Directive: Reproduce everything in the listing, word for word, from the line containing "You are a GUI" down to the end of the listing. Leave the pictures out of your answer.

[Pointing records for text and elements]
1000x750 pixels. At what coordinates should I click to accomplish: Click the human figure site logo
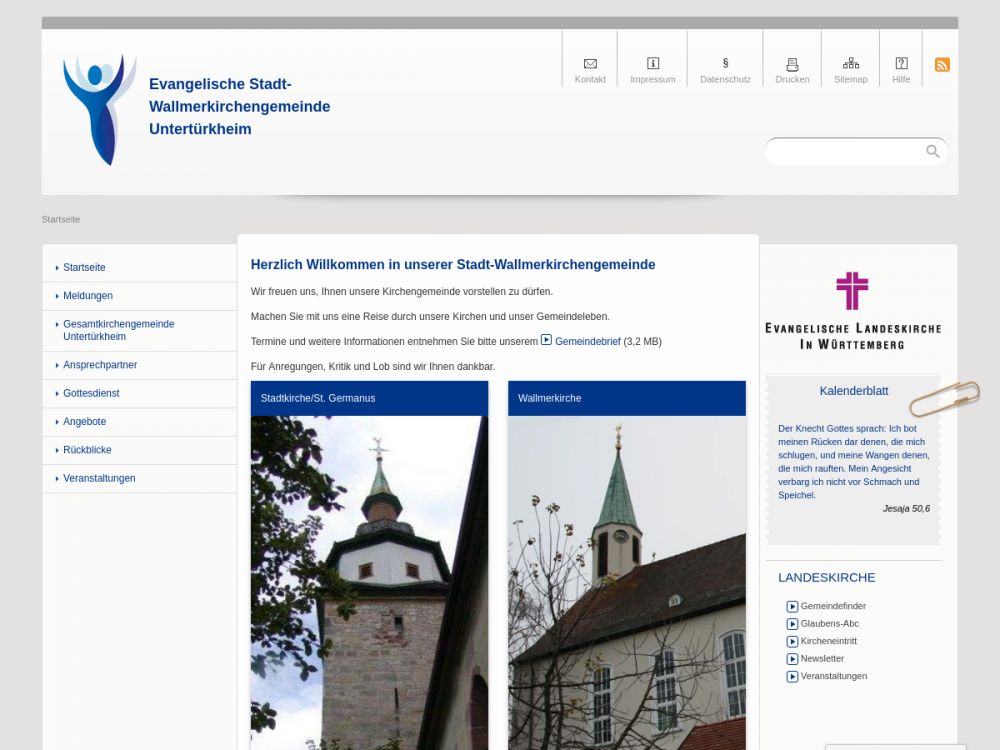pyautogui.click(x=99, y=109)
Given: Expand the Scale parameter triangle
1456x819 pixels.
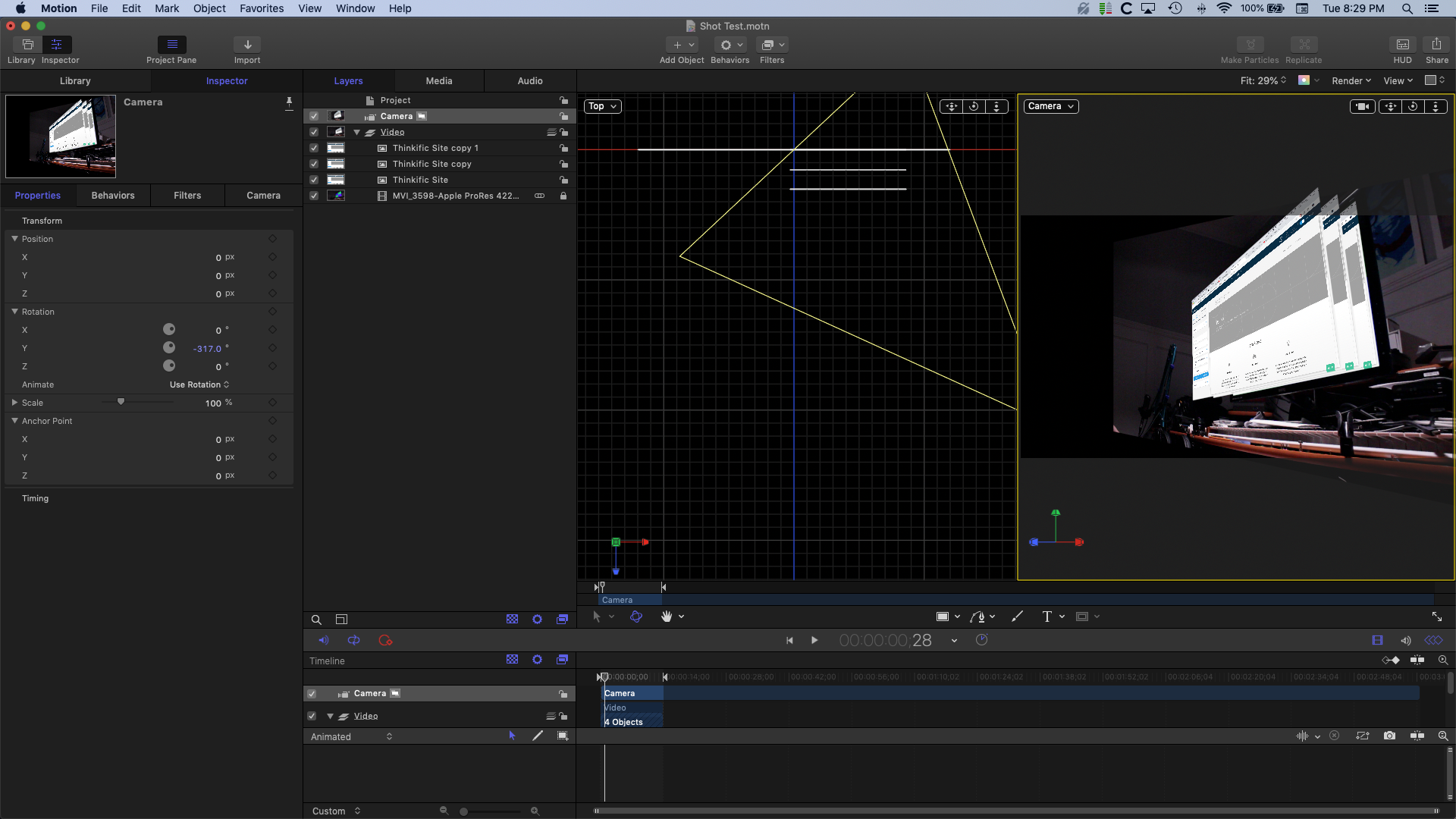Looking at the screenshot, I should [x=14, y=403].
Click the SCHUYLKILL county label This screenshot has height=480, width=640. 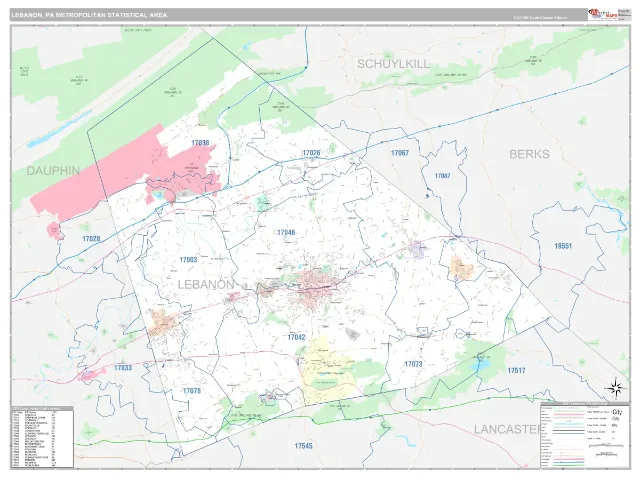tap(393, 64)
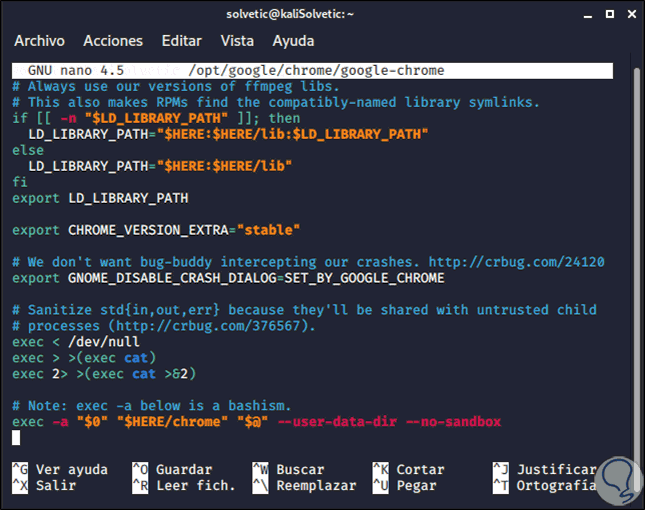Click the ^W Buscar shortcut
Image resolution: width=645 pixels, height=510 pixels.
[x=288, y=469]
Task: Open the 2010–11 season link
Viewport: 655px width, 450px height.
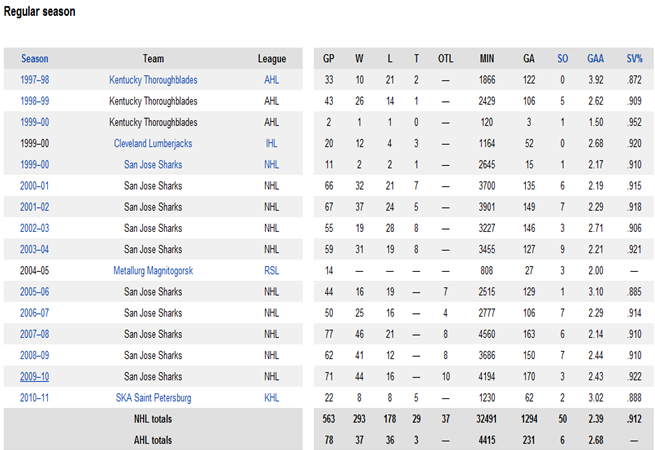Action: click(34, 397)
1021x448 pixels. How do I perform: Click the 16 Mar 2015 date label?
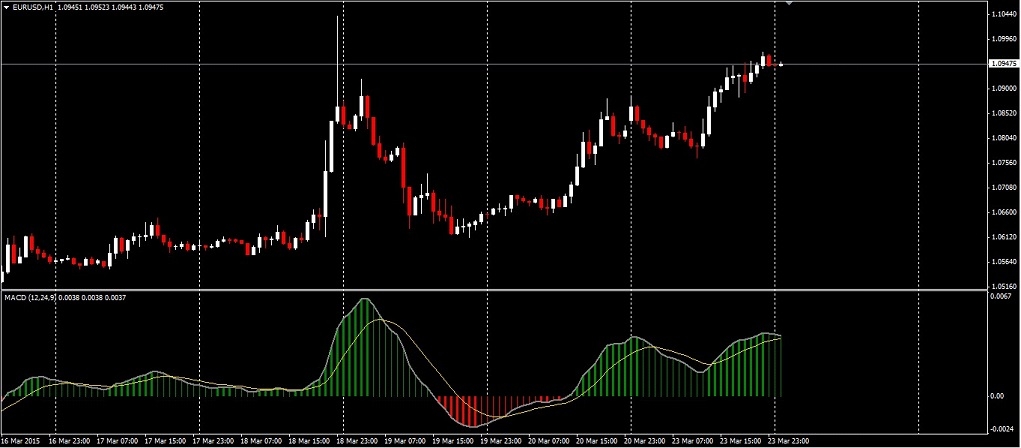21,441
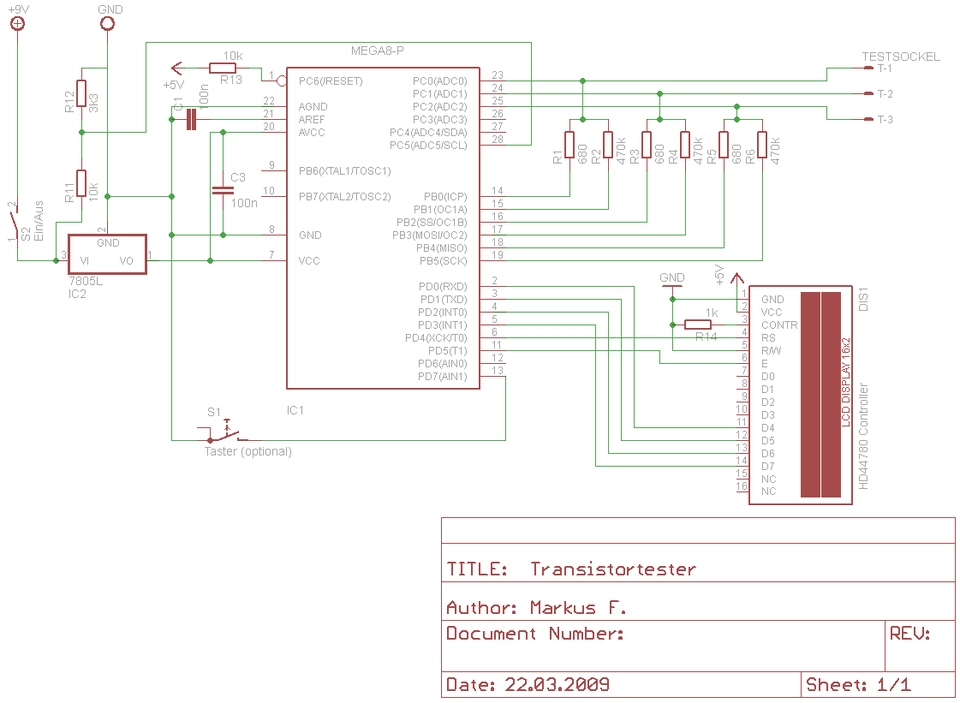960x703 pixels.
Task: Click resistor R6 470k symbol
Action: click(762, 145)
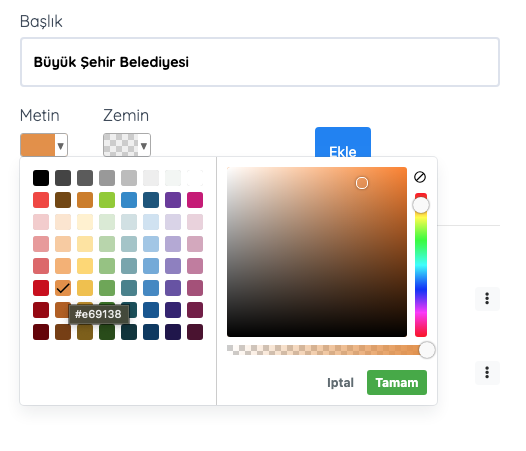
Task: Click the hue slider handle
Action: tap(421, 205)
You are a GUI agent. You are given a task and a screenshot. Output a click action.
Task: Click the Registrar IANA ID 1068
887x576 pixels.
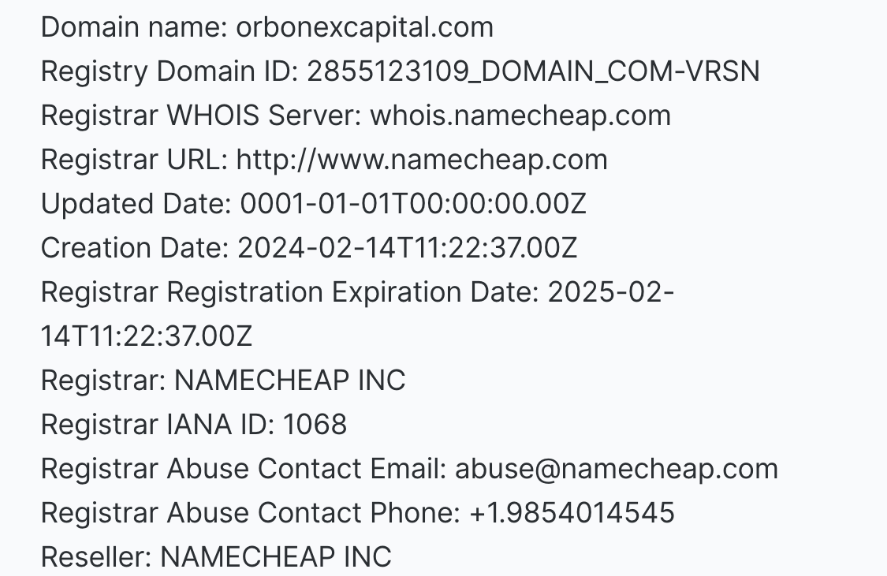[315, 425]
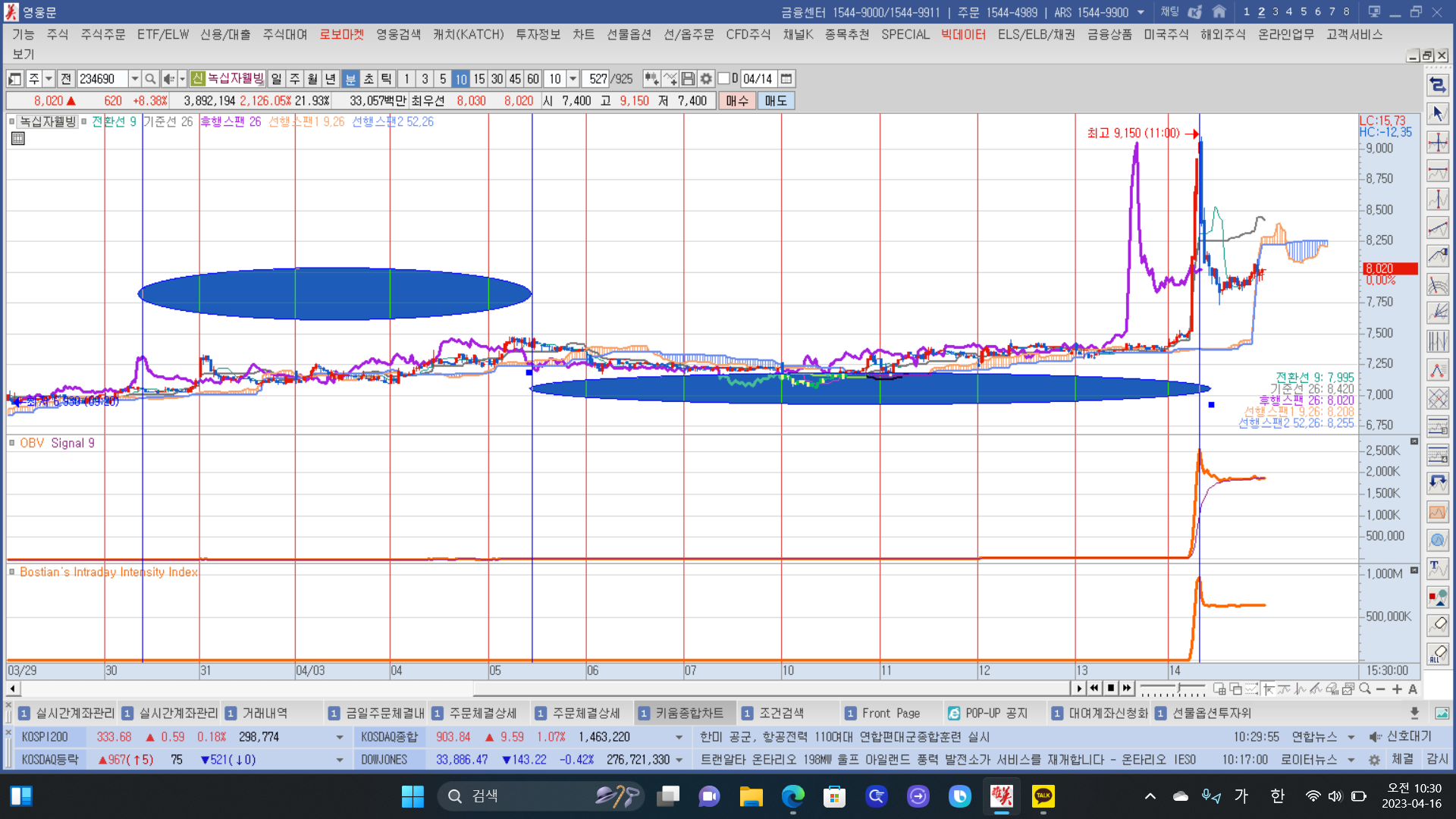Viewport: 1456px width, 819px height.
Task: Click the save chart floppy disk icon
Action: click(688, 79)
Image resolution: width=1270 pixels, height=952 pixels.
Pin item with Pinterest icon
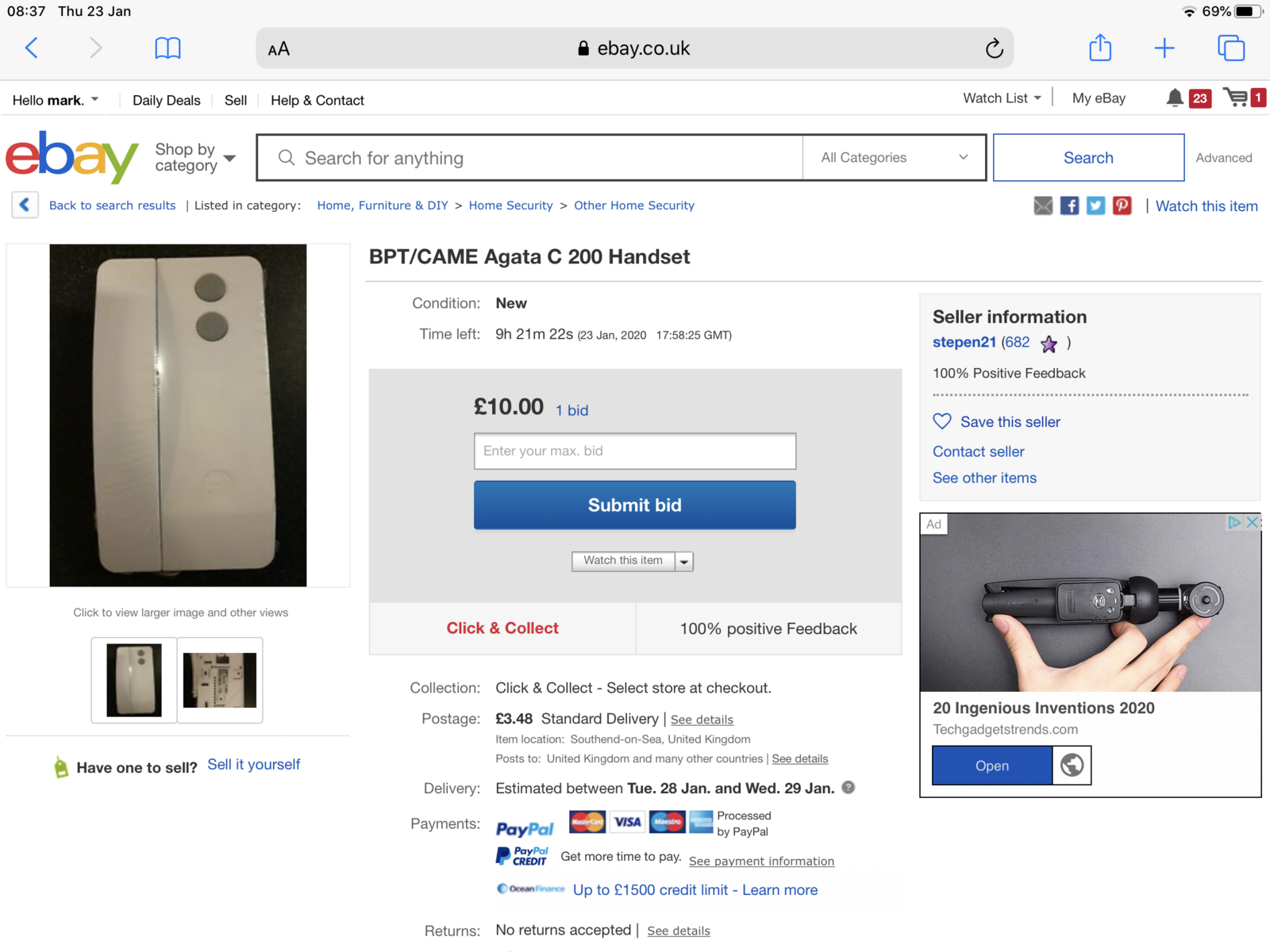pos(1122,206)
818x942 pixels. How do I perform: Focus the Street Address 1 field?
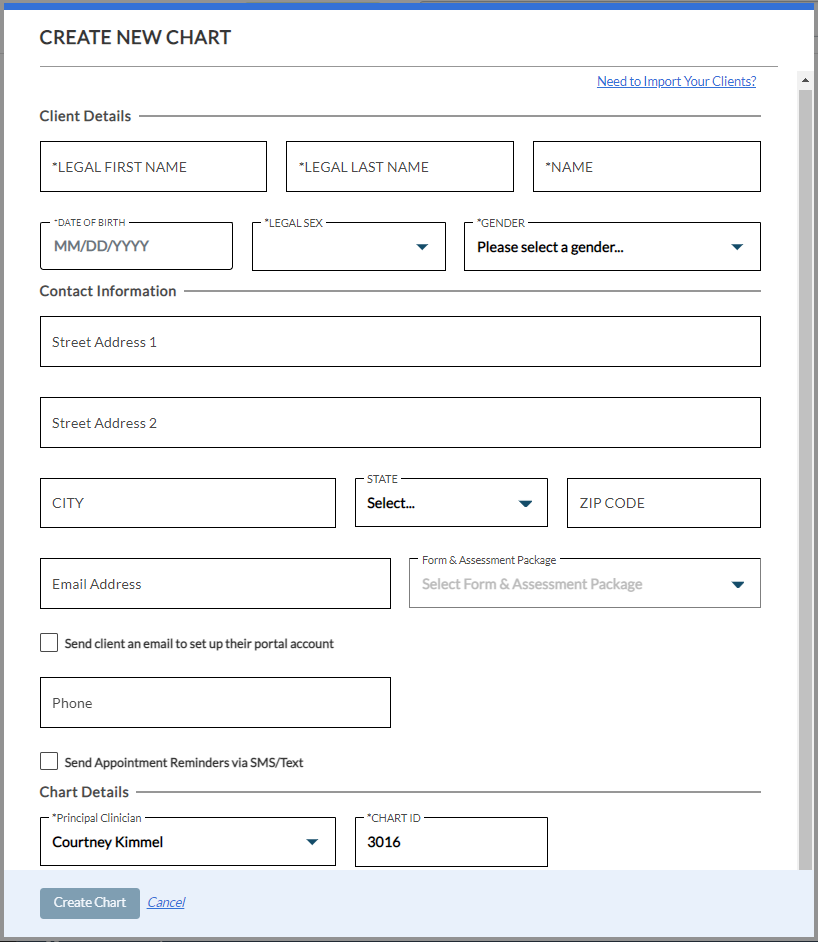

The result:
You are a GUI agent. You are given a task and a screenshot. Output a click action.
Task: Click the Registrar IANA ID 1068
887x576 pixels.
[315, 425]
Viewport: 1456px width, 819px height.
Task: Click the save chart floppy disk icon
Action: click(688, 79)
Image resolution: width=1270 pixels, height=952 pixels.
Pin item with Pinterest icon
pos(1122,206)
818x942 pixels. How do I perform: Focus the Street Address 1 field?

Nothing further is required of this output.